# WHAT THE EXERCISE ASKS
Write out precisely the lines beginning with the line that contains "The width and height of the screenshot is (400, 400)." and ending with the last line of the entries, and no other lines.
· · · ·
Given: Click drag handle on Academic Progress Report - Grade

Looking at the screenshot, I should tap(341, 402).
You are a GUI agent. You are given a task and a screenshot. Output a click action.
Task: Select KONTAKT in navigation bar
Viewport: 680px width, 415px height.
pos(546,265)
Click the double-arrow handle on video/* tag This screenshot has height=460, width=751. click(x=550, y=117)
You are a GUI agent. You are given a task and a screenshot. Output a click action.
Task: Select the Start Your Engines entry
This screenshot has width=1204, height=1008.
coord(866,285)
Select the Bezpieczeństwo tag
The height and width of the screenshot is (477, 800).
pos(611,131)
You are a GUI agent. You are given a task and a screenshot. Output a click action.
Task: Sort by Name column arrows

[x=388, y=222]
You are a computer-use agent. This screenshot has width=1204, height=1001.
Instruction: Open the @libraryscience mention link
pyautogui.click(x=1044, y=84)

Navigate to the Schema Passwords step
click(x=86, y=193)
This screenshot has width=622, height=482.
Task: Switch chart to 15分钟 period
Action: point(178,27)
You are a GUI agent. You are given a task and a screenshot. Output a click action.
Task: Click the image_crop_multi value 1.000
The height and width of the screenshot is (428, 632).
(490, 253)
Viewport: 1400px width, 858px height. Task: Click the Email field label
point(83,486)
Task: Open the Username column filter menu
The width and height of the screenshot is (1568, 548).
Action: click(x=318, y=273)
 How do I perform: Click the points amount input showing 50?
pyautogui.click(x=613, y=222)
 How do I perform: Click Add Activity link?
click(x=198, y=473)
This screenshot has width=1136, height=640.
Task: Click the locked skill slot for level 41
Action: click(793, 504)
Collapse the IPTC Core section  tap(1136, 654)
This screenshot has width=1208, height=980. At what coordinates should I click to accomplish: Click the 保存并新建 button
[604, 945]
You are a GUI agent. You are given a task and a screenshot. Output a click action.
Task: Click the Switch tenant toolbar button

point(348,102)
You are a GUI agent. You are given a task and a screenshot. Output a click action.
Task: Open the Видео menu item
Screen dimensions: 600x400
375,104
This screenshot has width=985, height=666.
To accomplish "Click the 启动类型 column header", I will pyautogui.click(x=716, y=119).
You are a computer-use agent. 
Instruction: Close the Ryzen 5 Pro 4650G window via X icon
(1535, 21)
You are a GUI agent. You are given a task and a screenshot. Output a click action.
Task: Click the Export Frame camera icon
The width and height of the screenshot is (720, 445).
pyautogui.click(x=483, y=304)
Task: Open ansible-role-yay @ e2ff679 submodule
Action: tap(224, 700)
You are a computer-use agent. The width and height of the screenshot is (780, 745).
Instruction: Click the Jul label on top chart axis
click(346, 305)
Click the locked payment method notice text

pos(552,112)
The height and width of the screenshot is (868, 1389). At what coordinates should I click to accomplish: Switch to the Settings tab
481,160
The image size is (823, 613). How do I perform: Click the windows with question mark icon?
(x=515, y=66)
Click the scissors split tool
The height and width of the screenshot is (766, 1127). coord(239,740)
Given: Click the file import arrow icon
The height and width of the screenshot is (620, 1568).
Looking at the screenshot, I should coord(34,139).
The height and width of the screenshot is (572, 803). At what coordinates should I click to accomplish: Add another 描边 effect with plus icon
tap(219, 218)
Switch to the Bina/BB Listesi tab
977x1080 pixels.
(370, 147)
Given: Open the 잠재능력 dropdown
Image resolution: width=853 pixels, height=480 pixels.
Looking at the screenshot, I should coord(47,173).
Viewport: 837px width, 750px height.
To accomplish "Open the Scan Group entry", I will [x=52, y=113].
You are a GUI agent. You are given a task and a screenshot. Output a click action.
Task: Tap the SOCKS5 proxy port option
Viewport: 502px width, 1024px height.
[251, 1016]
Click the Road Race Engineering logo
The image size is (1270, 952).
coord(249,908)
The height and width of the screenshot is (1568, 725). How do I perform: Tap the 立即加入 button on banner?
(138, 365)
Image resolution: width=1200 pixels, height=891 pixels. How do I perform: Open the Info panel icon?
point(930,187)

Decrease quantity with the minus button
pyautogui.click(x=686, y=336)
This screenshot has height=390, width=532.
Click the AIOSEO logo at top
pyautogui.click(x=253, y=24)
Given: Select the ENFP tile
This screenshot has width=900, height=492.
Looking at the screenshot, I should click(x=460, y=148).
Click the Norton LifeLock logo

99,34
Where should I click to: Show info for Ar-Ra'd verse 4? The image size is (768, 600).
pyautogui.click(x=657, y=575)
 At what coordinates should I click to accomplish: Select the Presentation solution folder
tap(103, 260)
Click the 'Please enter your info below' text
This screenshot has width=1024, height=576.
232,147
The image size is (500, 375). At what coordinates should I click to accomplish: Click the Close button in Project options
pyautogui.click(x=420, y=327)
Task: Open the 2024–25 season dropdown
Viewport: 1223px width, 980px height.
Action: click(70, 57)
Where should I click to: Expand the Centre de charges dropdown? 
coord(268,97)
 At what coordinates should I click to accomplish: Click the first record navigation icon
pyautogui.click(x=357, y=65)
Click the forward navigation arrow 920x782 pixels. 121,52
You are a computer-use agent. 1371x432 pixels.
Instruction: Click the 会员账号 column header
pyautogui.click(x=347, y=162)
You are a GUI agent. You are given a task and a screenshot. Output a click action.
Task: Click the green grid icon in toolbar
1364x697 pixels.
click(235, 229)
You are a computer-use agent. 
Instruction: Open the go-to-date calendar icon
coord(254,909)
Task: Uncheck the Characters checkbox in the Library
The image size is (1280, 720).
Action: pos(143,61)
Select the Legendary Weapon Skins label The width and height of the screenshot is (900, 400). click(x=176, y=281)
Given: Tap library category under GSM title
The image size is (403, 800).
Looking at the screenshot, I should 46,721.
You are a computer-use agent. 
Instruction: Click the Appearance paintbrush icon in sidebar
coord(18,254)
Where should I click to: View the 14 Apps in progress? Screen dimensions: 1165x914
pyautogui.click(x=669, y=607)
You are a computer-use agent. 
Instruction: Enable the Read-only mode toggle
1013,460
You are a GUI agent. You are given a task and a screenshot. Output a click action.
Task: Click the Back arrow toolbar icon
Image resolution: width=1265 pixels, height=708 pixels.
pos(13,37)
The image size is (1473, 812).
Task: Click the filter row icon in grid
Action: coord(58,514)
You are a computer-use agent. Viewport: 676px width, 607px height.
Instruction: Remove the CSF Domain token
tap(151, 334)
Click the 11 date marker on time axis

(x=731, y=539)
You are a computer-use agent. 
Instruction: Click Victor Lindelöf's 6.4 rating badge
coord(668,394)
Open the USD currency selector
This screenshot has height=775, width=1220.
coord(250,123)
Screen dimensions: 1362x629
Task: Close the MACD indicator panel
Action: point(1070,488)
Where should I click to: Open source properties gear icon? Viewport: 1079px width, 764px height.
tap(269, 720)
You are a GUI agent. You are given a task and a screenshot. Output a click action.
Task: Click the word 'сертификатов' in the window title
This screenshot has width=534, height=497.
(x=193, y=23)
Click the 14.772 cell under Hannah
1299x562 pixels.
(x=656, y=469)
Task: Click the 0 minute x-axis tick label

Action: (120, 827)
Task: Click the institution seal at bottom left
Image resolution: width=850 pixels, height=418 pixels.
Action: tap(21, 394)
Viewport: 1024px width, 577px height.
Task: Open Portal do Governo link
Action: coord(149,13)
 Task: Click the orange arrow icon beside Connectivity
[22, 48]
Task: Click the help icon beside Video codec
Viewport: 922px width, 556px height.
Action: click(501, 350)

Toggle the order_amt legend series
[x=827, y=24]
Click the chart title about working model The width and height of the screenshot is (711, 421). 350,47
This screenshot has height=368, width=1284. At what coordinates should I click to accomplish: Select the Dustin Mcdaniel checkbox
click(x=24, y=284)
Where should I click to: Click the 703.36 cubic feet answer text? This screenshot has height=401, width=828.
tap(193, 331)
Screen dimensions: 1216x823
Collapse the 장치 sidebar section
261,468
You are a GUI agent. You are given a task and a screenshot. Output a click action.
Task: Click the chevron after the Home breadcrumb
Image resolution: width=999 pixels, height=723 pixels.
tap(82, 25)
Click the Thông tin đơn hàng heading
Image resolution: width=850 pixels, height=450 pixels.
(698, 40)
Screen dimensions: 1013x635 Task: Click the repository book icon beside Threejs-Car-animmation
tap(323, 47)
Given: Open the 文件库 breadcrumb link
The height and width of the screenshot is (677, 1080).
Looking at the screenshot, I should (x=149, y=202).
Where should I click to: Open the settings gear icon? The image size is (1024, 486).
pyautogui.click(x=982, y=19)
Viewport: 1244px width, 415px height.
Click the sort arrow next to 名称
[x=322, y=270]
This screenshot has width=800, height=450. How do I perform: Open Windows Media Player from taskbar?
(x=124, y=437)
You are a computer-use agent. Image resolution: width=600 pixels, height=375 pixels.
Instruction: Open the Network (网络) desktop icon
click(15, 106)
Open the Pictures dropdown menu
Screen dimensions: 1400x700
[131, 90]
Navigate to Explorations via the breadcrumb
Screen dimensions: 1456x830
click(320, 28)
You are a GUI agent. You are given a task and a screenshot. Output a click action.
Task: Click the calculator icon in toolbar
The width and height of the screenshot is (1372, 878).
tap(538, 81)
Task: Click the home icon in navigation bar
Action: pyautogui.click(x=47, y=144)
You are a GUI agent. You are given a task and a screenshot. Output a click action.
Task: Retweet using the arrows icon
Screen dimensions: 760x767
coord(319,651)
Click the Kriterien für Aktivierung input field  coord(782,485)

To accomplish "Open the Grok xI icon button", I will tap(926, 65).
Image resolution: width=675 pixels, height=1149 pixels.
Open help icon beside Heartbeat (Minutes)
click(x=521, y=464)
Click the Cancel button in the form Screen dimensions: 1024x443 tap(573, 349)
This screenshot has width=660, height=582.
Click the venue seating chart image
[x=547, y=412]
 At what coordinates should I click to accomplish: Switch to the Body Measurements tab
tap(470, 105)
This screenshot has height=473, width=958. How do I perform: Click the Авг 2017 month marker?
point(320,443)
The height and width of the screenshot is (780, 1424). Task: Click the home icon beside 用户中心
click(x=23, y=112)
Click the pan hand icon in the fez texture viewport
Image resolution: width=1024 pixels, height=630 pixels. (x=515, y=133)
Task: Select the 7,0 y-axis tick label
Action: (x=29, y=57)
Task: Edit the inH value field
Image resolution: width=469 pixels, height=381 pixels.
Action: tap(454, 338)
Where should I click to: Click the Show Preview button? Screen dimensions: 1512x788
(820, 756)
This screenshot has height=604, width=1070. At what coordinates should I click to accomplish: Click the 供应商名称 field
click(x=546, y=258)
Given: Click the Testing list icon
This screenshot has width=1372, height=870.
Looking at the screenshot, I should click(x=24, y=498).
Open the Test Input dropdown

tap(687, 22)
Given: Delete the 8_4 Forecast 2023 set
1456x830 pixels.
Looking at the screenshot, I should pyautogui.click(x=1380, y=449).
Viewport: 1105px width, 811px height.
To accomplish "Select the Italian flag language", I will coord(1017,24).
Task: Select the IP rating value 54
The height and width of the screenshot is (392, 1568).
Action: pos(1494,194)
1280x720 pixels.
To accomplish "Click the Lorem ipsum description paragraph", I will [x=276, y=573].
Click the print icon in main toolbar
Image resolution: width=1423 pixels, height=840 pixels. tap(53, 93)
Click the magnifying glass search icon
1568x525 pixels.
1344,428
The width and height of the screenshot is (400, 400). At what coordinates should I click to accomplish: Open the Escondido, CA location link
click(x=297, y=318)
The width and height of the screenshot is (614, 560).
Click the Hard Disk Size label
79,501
· · · ·
# ANSWER TO THE EXERCISE
The width and height of the screenshot is (400, 400). At what coordinates should I click to accomplish: Open the Escondido, CA location link
click(x=297, y=318)
The width and height of the screenshot is (614, 560).
Click the Hard Disk Size label
79,501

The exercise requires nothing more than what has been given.